Now, almost one year after its original release in the US, Google has launched the Nest Hub and we had a chance to review it over the past month. Is it any better than the similarly priced Echo Show 5 or other Google Assistant-equipped smart displays from JBL and Lenovo? Let’s find out.

Google Nest Hub

₹9,999
7.5

Design

9.0/10

Features

7.0/10

Performance

7.0/10

Value

7.0/10

What Is Good?

  • The display looks good.
  • The minimalistic design blends well within the home.
  • Google Assistant has a lot of services integrated into it, including Google Photos and YouTube.
  • Built-in Chromecast for casting images, music, and videos.
  • Privacy shutter button for the microphone.

What Is Bad?

  • Audio quality could be better.
  • No camera for video calls or user authentication.
  • Voice Match doesn’t work as expected.
  • No headphone out.

Google Nest Hub Design

The Nest Hub looks like a 7-inch tablet attached on top of a mini-sized smart speaker. It comes in a combination of white and grey in which the screen part is white plastic, while the speaker on the rear is covered in grey-colored fabric material. The 7-inch touchscreen has a resolution of 1024×600 pixels, which turns out to 170ppi, but you won’t use it at a distance that’s closer than an arm’s length. This means that you most likely won’t notice pixelation. There are two microphones above the display along with an ambient light sensor and an ambient color temperature sensor.
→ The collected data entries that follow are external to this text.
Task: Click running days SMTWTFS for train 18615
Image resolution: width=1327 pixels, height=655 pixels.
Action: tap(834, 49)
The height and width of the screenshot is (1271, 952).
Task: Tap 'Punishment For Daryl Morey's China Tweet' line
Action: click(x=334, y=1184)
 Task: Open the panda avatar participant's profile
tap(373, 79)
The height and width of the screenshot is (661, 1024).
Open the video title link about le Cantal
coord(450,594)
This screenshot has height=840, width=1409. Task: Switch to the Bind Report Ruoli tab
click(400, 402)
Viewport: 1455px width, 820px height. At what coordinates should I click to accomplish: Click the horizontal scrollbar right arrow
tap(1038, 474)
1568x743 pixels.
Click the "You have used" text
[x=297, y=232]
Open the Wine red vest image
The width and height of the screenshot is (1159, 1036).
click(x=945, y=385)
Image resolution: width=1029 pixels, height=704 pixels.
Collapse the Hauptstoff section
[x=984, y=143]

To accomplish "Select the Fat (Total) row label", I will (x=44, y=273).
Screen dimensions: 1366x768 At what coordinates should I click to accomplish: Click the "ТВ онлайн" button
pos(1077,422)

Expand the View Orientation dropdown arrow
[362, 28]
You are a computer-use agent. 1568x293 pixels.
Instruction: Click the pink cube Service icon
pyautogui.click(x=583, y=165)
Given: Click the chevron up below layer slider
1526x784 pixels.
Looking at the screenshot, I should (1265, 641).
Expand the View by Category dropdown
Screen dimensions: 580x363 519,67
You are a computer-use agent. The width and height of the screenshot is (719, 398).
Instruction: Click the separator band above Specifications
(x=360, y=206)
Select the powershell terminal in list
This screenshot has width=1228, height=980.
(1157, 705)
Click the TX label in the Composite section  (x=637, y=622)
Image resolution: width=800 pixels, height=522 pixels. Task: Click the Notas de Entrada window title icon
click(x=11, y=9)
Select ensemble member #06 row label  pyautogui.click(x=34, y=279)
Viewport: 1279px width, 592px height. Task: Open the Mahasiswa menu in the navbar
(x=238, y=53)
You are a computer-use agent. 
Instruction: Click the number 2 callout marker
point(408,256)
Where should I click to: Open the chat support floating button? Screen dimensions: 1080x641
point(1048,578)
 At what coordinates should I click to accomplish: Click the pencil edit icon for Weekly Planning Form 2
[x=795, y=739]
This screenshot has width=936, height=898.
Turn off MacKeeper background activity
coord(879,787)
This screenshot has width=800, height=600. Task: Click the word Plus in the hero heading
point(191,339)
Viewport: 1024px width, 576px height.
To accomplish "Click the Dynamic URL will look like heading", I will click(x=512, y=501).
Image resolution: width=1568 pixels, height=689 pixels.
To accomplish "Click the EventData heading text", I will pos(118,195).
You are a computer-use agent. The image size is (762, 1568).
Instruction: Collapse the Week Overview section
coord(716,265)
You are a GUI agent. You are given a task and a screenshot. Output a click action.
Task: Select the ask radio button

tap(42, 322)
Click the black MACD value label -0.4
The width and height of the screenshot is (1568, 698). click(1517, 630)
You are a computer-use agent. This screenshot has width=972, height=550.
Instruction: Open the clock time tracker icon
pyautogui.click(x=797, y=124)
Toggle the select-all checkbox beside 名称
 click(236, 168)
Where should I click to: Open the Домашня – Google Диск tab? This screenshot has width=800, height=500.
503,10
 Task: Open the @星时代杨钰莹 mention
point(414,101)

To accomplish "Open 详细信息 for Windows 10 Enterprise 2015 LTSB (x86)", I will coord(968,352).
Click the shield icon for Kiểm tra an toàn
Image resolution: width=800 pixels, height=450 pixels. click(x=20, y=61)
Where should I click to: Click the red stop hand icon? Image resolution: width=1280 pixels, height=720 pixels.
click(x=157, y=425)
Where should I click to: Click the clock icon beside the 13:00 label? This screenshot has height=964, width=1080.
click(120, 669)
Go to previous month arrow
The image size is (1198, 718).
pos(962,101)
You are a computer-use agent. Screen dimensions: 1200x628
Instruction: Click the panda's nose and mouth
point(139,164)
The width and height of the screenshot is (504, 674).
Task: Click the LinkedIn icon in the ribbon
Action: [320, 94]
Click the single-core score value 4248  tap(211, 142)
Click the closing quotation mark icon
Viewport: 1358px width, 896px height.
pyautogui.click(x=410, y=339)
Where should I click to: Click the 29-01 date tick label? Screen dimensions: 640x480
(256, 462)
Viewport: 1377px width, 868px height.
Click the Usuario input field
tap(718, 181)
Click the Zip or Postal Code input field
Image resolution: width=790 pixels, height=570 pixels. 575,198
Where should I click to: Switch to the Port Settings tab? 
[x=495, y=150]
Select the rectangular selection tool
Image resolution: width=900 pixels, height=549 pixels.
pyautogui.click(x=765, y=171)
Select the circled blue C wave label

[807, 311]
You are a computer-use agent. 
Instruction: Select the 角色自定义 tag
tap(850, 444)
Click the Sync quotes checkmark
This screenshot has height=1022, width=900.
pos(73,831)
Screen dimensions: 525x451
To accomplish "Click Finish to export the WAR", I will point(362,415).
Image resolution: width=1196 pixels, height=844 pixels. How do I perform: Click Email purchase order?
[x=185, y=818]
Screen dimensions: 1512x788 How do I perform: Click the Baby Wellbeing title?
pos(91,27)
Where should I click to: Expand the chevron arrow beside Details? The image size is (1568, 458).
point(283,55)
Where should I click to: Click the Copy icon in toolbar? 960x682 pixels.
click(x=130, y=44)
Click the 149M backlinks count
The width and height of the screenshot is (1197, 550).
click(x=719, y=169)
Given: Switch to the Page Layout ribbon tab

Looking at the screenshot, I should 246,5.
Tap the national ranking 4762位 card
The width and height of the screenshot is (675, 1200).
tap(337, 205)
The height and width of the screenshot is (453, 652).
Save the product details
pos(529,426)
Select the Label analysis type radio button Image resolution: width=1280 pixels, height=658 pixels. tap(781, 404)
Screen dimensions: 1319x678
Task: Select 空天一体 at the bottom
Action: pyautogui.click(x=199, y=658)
At the rear, there’s a full-range loudspeaker. There’s a mute switch on the rear if you’re concerned about privacy (and you should be), especially after it was revealed that almost every smart speaker brand is revealing your voice recordings and data to their contractors. There is a volume rocker behind the display, but you can change the volume using on-screen controls. There’s no audio line out on this speaker, something that’s available on all Echo smart speakers. Overall, the Nest Hub has a very clean and minimalistic design which makes it blend well with most home setups, be it placing in the living room or in the kitchen.

Google Nest Hub Features

You can use the Nest Hub to stream music from the internet (through Gaana, JioSaavn, Spotify, TuneIn Radio, Wynk, YouTube Music, or YouTube). There’s still no support for Amazon Prime Music or Apple Music integration, but you can use your smartphone app to cast music from both these services to the Nest Hub. If you are someone who’s still using offline music, you’ll be glad to know that you can connect your laptop, PC, smartphone or tablet to the Nest Hub via Bluetooth to play music. Or you can use Google Cast compatible apps to cast music from your phone to the Nest Hub.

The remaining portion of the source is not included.